Colpo di scena nella politica peruviana: il nuovo presidente ad interim, José María Balcázar, ha affidato la guida del governo all’economista Denisse Miralles, optando per un gabinetto di orientamento conservatore. La scelta, inattesa fino a poche ore prima, ridisegna gli equilibri istituzionali a Lima e apre una fase politica segnata da compromessi e continuità, dopo il mancato accordo con Hernando de Soto.
La decisione
Il nuovo presidente ad interim del Perù, l’esponente di sinistra José María Balcázar, ha sorpreso tutti nominando l’economista Denisse Miralles alla guida di un gabinetto di destra. La decisione ha generato un inaspettato ribaltone politico, poiché fino a poche ore prima era dato per certo l’incarico all’ex candidato presidenziale Hernando de Soto.
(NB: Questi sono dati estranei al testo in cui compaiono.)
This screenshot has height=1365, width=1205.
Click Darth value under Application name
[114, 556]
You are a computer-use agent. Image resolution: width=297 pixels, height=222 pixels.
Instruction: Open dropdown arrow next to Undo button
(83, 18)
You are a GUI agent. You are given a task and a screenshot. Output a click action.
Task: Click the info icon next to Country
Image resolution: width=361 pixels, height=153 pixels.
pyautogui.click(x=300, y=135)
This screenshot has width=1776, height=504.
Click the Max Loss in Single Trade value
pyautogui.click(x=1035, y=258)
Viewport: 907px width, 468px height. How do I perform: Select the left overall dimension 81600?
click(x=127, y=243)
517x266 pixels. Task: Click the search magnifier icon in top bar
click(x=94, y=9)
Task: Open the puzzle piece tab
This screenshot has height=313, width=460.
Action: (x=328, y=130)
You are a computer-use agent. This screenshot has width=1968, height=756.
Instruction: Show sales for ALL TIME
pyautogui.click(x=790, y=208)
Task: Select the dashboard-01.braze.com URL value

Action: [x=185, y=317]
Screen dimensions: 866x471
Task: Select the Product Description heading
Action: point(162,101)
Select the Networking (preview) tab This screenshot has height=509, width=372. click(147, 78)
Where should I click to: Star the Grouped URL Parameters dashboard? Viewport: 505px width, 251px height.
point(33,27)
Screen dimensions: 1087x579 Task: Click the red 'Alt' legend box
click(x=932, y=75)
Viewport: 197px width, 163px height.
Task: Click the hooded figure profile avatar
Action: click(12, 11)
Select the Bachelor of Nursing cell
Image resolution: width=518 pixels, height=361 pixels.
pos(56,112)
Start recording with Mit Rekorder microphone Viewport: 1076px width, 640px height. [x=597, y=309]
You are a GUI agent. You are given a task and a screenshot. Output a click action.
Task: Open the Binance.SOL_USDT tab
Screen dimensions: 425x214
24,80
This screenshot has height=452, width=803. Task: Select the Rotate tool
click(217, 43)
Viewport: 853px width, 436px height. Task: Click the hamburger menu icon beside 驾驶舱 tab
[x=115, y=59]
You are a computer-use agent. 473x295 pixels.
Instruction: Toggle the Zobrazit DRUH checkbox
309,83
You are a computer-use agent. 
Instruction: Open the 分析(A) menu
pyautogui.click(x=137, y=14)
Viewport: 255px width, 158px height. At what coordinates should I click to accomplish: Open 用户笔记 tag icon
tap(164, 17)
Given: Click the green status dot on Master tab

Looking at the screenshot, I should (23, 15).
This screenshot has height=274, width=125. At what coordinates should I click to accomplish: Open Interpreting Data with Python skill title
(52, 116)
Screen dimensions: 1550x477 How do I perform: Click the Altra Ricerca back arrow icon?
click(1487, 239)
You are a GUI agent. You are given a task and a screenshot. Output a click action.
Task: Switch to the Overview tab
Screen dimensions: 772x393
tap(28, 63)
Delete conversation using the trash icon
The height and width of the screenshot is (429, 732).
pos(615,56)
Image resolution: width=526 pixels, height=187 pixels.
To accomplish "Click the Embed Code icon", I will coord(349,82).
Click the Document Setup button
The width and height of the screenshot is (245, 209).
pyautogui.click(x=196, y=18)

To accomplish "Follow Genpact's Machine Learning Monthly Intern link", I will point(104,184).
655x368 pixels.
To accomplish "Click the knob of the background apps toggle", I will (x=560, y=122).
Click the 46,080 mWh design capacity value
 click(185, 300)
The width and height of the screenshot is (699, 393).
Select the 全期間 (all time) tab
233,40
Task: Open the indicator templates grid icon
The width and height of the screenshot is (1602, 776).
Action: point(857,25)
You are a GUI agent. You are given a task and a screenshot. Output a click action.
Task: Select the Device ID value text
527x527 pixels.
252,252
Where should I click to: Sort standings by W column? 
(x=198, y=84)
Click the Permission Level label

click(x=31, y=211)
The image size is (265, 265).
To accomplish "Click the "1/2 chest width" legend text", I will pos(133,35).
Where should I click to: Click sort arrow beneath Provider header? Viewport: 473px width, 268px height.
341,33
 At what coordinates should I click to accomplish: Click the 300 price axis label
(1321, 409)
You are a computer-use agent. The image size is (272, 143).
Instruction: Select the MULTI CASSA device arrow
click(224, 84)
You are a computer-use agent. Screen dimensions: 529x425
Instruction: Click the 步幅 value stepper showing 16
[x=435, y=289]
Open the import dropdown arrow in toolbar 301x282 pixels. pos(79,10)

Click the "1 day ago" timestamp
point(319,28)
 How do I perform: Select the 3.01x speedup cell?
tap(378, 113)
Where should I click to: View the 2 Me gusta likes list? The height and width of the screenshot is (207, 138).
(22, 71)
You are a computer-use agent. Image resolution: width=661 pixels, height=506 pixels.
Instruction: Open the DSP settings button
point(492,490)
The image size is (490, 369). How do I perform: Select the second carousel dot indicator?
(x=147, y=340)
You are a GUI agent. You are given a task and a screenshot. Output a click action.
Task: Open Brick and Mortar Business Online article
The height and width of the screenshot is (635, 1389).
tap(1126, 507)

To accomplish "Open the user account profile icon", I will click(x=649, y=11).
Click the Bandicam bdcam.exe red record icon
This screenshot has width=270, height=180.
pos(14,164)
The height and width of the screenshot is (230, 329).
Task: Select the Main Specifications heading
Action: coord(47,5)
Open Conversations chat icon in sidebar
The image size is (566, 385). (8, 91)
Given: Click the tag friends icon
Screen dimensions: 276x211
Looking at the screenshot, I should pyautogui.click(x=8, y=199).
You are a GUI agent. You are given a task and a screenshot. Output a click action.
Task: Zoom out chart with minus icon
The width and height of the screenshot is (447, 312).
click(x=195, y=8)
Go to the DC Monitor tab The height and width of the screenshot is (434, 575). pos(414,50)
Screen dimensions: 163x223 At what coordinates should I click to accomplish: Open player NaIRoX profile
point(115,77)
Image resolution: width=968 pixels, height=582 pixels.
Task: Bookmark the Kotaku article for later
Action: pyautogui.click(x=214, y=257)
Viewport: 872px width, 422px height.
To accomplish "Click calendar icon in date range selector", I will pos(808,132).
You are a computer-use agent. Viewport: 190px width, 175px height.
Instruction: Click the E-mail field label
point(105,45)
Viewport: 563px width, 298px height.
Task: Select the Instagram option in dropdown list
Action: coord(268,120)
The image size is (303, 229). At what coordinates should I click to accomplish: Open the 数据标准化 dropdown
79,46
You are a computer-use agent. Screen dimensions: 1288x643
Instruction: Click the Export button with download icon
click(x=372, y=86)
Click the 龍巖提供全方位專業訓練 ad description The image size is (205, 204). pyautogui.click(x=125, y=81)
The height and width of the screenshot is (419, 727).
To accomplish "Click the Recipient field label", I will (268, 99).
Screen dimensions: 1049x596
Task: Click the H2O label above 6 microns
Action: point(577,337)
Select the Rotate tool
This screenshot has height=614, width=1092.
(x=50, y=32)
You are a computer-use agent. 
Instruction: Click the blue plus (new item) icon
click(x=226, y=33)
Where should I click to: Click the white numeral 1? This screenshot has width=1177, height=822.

Quest’ultimo aveva persino confermato pubblicamente la propria imminente assunzione del ruolo.
Le dichiarazioni
Il governo ha giustificato l’improvviso cambio di rotta spiegando che, sebbene De Soto avesse “presentato un prezioso e ambizioso piano di governo”, alla fine “non è stato possibile raggiungere i consensi necessari per concretizzarlo a causa del carattere breve e transitorio del mandato costituzionalmente conferito”. Miralles, 49 anni e già ministra dell’Economia sotto il destituito José Jerí, ha prestato giuramento nel Palazzo di Governo a Lima. Insieme a lei sono stati confermati sei ministri del precedente esecutivo, tra cui il ministro degli Esteri Hugo de Zela.